Fragmento del documento →
Si el páncreas del cáncer de Jobs es un órgano enclaustrado, Bob Marley, profeta del reggae y la filosofía rastafari, desarrolló un minúsculo tumor en un dedo del pie. Bajo el traslúcido velo de una uña crecía subrepticiamente una sombra negra y clandestina: un melanoma. El diagnóstico precoz sugirió la amputación del dedo, una cirugía con posibilidades de curar la enfermedad; pero el músico prefirió la aterciopelada y falsa estrategia de los "tratamientos naturales" al afilado tajo del bisturí. Y volviendo de Europa, enfermo con las metástasis del cáncer, su cuerpo falleció en Miami, donde su avión aterrizó de urgencia, privándole de descansar, como era su última voluntad, en Jamaica.

En esta época en la que la palabra "cáncer" sigue siendo un conjuro cargado de estigmas que algunos prefieren susurrar en presencia de unos pocos, está bien que sepamos que Paul Auster tiene cáncer y no que se nos diga que "está luchando contra una larga enfermedad" o cualquier otro eufemismo al uso. Está bien que se hable del cáncer como si se tratara de lo que es: una enfermedad más que no necesita ocultarse tras silencios ominosos. Es un paso en la dirección correcta, porque a los enfermos callarse no les protege y porque hablar del cáncer salva vidas.

Está bien que sepamos que Auster tiene cáncer y que no se nos diga que está luchando "contra una larga enfermedad"

He disertado sobre el cáncer, con torpeza y diferentes suertes, en varios de mis ensayos, y en mi último libro, "Cuando el tiempo se detiene. Cáncer: del mito a la esperanza", pasé horas revisando los casos de personajes populares que han tenido esta enfermedad. Quizás repetir algunos nombres aquí pueda ayudar a normalizar una enfermedad. De esa lista tan larga, decidí centrarme en el mundo de la música: Johannes Brahms, compositor romántico, falleció de un tumor de hígado halagando la calidad del vino de su última copa. Giacomo Puccini, genio de la ópera, con uno de laringe, calmaba la sed con champagne, que le era servido a través de una sonda nasogástrica, (nunca terminó Turandot). En el año 2001 las guitarras gimieron por la muerte de George Harrison, el Beatle más espiritual y tranquilo, que falleció de cáncer de pulmón. En el 2006, España y México lloraron la muerte de Rocío Dúrcal a causa de un cáncer de pulmón que se extendió al cerebro. En el 2012 fallecía Donna Summer, considerada la "Reina de la Música Disco", de un cáncer cuyo origen atribuyó a la inhalación del polvo de los escombros producidos por el atentado terrorista contra las Torres Gemelas en Nueva York, pero cuya causa más probable y prosaica fue el humo del tabaco. En el 2016 se nos iba David Bowie, cantante galáctico, de un cáncer de hígado. En el 2018 callaron los querubines por la muerte de Aretha Franklin, la mejor cantante de la historia según "Rolling Stones". Y este año ha muerto de cáncer de mama la soprano eslovaca Patricia Janečková, que contaba 25 años.

Instrucciones →
1. Reescribe el texto sobre el cáncer entre "En esta época" y "cáncer salva vidas.", ambos incluidos, y pon "circunloquio" en lugar de "eufemismo".
2. Continúa el texto sobre el cáncer y los músicos a partir de su última oración.

Datos proporcionados →
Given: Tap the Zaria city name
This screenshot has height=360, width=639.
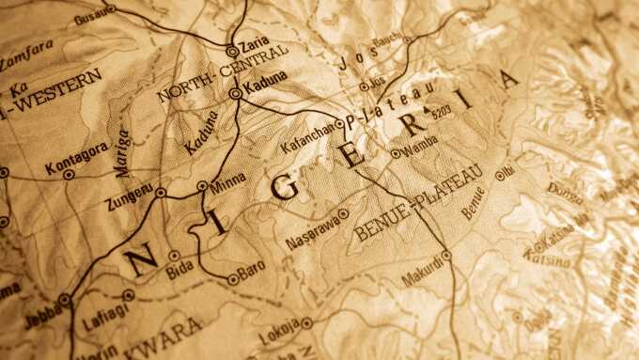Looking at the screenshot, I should click(255, 43).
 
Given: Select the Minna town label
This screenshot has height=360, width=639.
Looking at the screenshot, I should click(228, 179).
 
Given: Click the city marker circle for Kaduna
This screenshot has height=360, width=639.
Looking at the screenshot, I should click(235, 94).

Respuestas escritas →
1.
En esta época en la que la palabra "cáncer" sigue siendo un conjuro cargado de estigmas que algunos prefieren susurrar en presencia de unos pocos, está bien que sepamos que Paul Auster tiene cáncer y no que se nos diga que "está luchando contra una larga enfermedad" o cualquier otro circunloquio al uso. Está bien que se hable del cáncer como si se tratara de lo que es: una enfermedad más que no necesita ocultarse tras silencios ominosos. Es un paso en la dirección correcta, porque a los enfermos callarse no les protege y porque hablar del cáncer salva vidas.

2.
Hay muchas celebridades vivas con cáncer, que ya no es sinónimo de muerte inminente e inevitable: el porcentaje de supervivientes crece cada día. Paul Auster, candidato al Nobel, está enfermo y en tratamiento. No tiene de qué avergonzarse: su enfermedad no se debe a un fracaso moral, sino a un clon delincuente de células que ha roto las reglas del juego social de los tejidos. Su cáncer podrá ser visto como una tragedia por algunos, aunque pienso que quizá no sea la mayor de su vida. Su hijo toxicómano falleció de una sobredosis cuando era acusado de la muerte de su propia hija de diez meses, víctima de una sobredosis accidental de heroína y fentanilo. Esas tragedias insuperables quizás sean la inspiración de su libro, más que la enfermedad que le están tratando. Las muertes tempranas, injustas, de un hijo y una nieta podrían ser el fuego y el yunque donde se sueldan el amor, la memoria y la muerte en su última novela.